● **Records**
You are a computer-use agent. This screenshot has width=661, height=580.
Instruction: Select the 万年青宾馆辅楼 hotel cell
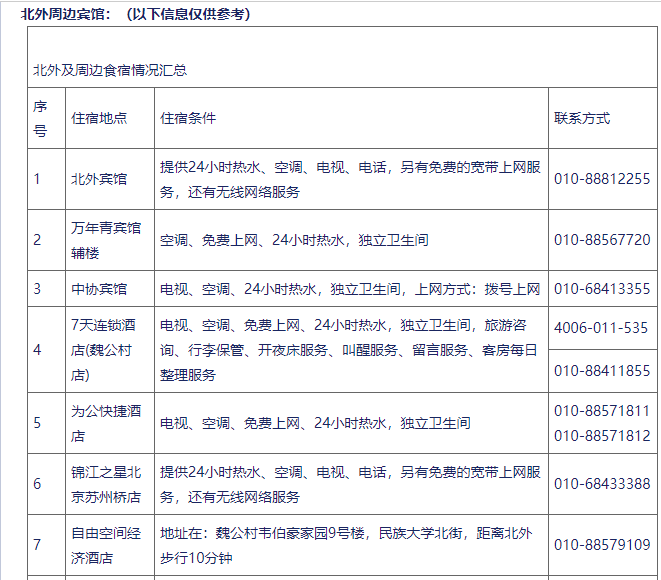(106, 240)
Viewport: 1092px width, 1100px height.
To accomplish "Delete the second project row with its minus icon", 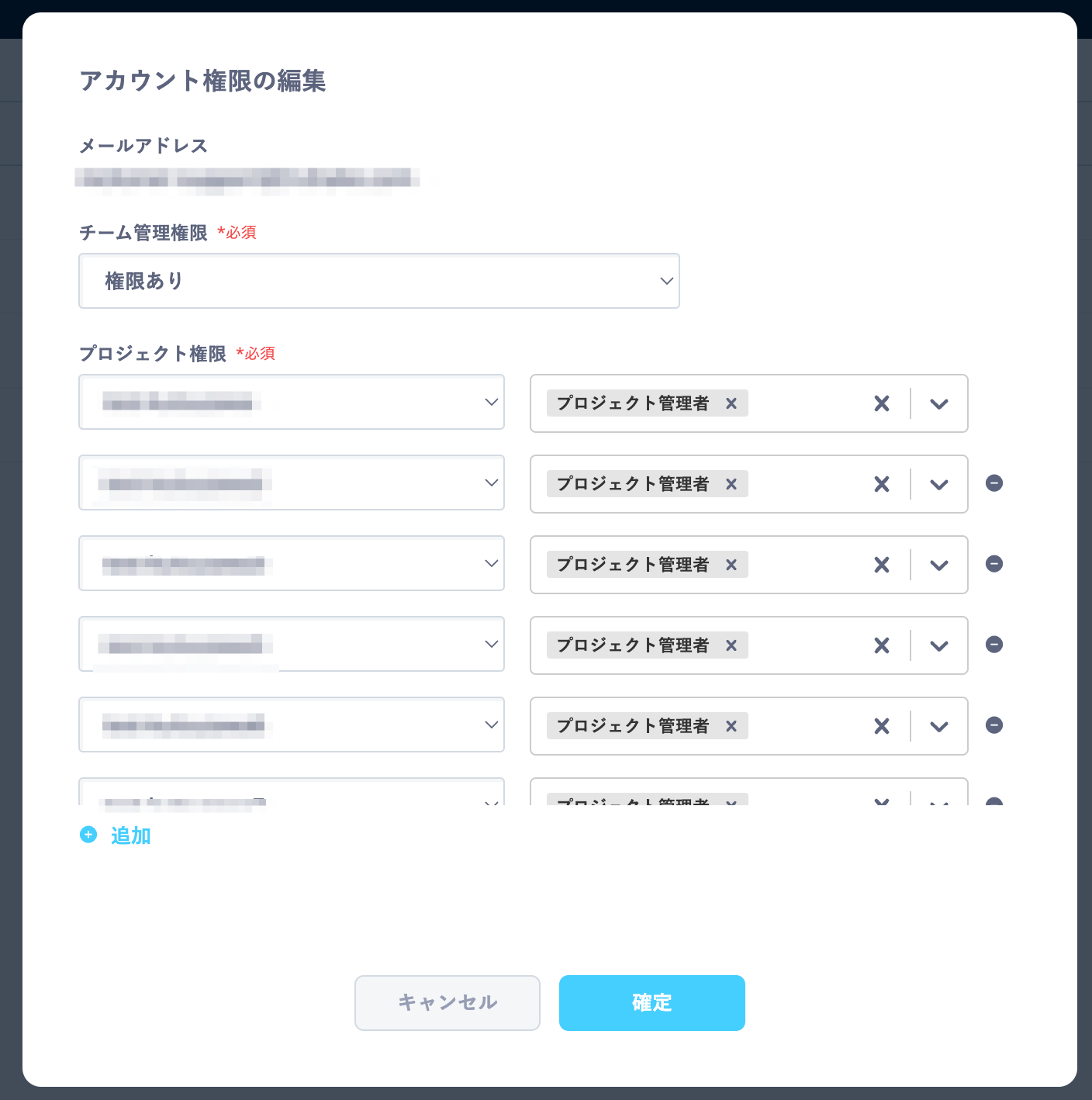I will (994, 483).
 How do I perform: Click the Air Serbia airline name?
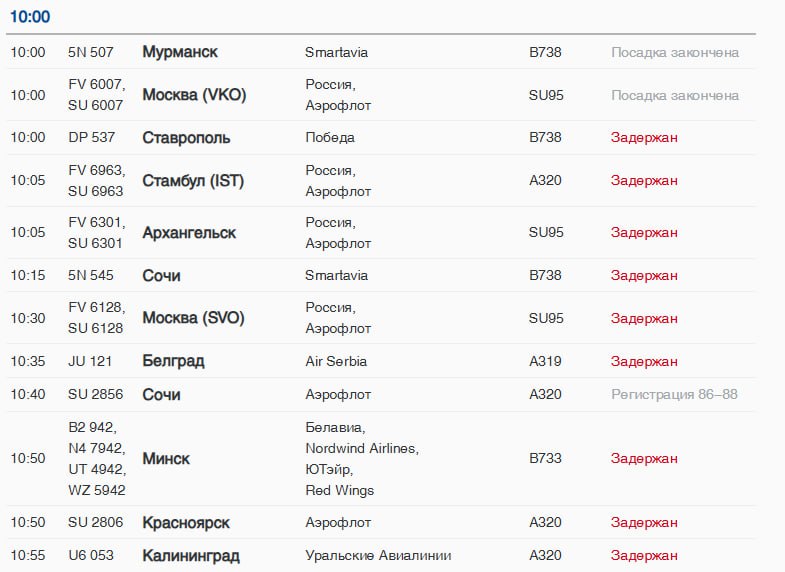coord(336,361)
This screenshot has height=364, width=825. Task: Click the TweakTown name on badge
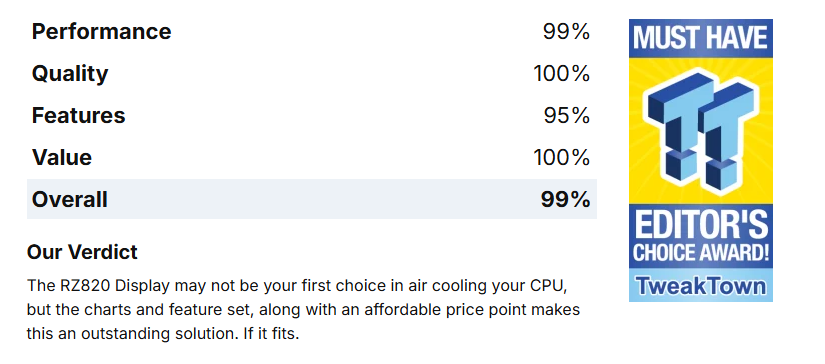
--
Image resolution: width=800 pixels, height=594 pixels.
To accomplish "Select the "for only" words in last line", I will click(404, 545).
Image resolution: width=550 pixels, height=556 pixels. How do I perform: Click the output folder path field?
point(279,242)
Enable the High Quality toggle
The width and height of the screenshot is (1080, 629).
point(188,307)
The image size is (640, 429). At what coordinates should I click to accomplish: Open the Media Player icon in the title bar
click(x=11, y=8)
==
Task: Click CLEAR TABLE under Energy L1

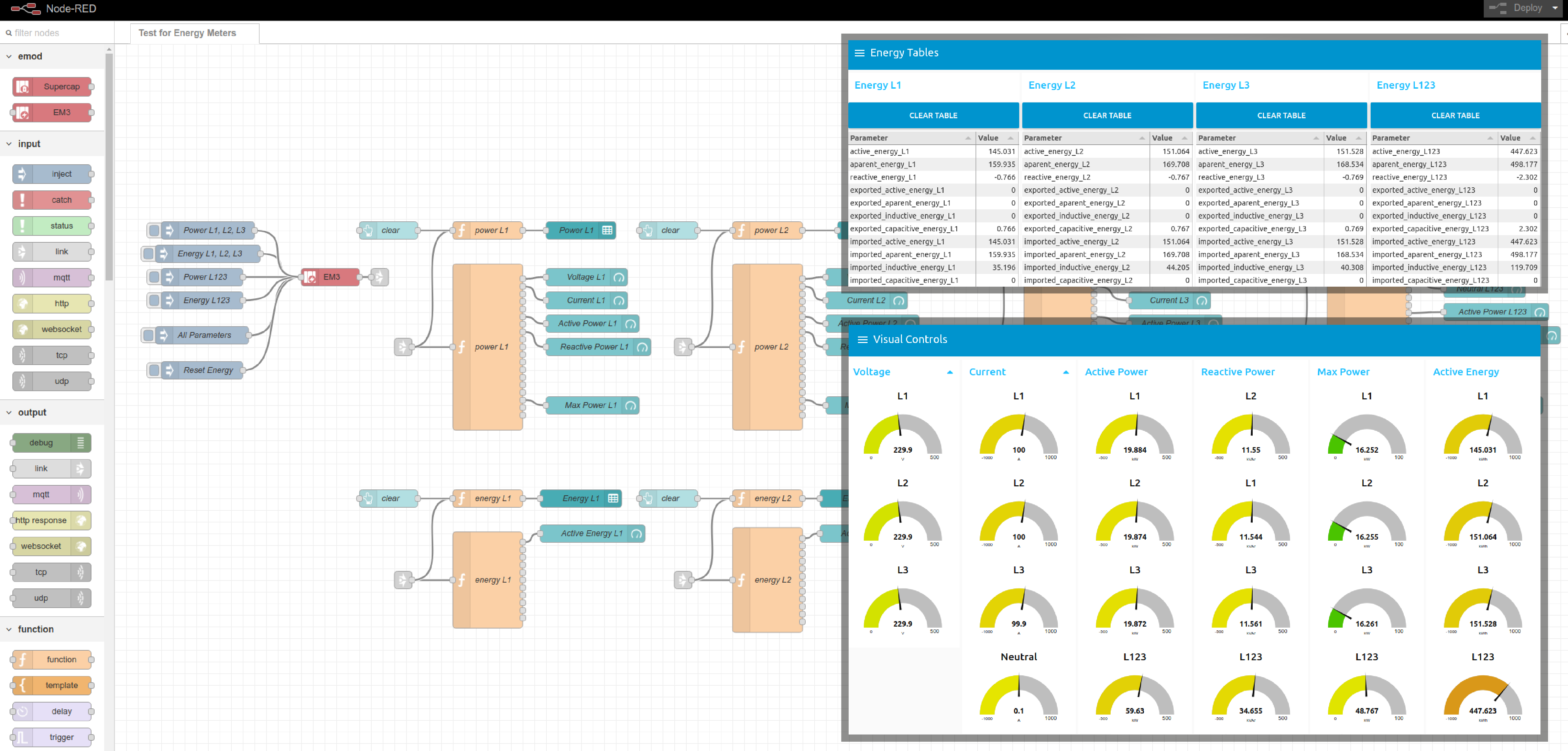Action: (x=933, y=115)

● **What the task asks**
Arrange the data from the line containing "The image size" up to and including the line containing "click(x=11, y=8)" as a Markdown table with the columns Row and Data line, omitting any blank lines.

● **Exercise result**
| Row | Data line |
|---|---|
| 1 | The image size is (640, 429). At what coordinates should I click to accomplish: Open the Media Player icon in the title bar |
| 2 | click(x=11, y=8) |